▶ _Instructions for the task_
Rewrite the lines from the line with "This screenshot has height=361, width=533." to the line with "Select the Locaties", both included, keeping the requests and scaling every coordinate in the answers by 2.4. Round each result to a whole number, with halves going up.

───── Records for this exercise ─────

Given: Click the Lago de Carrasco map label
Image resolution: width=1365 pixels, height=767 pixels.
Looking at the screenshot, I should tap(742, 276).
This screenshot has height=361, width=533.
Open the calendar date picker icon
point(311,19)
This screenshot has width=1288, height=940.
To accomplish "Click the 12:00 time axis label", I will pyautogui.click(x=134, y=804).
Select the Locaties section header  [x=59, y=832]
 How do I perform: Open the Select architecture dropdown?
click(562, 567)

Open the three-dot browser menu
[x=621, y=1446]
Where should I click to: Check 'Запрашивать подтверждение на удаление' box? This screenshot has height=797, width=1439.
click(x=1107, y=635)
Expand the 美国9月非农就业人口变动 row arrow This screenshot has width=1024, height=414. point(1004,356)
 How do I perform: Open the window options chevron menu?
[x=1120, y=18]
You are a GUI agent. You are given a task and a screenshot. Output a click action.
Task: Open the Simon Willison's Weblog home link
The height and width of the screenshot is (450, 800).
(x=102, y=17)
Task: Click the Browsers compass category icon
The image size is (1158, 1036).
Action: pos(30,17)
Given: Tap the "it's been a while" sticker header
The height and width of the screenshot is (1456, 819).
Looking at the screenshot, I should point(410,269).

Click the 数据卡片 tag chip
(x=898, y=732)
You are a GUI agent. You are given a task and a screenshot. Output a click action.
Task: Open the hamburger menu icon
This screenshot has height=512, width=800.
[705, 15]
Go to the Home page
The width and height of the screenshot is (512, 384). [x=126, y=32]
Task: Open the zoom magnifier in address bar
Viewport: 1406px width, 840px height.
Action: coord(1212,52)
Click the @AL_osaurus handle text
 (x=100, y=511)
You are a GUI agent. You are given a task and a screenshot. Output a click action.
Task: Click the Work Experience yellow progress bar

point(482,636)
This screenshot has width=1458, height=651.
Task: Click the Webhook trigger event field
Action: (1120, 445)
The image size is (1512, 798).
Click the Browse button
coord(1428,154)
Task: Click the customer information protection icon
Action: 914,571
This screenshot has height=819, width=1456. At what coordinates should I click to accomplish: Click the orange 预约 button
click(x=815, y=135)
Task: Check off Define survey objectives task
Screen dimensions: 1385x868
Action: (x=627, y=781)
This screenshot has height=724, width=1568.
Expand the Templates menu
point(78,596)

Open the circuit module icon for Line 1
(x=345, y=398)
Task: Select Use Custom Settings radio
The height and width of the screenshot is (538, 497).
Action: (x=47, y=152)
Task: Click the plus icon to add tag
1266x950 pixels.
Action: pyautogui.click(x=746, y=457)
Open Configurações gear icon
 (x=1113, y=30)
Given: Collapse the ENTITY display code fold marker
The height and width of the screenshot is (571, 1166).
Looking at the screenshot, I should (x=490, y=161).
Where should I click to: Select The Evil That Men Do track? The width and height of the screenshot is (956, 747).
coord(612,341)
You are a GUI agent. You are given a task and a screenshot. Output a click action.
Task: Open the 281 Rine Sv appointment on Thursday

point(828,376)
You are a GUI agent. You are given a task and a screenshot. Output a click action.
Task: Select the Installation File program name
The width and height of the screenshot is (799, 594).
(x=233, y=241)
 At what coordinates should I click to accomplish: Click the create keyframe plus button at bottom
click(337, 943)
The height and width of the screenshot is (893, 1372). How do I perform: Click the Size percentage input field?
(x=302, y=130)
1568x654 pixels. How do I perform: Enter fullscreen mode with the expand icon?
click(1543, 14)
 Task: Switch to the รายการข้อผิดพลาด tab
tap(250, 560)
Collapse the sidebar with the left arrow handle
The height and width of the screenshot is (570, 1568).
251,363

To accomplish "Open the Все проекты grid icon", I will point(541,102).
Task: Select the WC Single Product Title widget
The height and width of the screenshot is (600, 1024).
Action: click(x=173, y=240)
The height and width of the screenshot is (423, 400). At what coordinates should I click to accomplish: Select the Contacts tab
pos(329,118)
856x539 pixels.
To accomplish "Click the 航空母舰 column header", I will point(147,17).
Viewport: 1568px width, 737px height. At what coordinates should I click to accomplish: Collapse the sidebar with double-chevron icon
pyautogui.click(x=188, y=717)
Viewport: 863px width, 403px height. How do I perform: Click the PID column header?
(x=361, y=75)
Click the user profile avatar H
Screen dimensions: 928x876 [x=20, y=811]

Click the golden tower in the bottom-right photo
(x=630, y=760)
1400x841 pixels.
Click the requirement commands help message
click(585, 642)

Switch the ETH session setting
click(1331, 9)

─────

▶ _Worked solution_
This screenshot has height=361, width=533.
Open the calendar date picker icon
point(746,46)
This screenshot has width=1288, height=940.
To accomplish "Click the 12:00 time axis label", I will pyautogui.click(x=322, y=1930).
Select the Locaties section header  [x=142, y=1997]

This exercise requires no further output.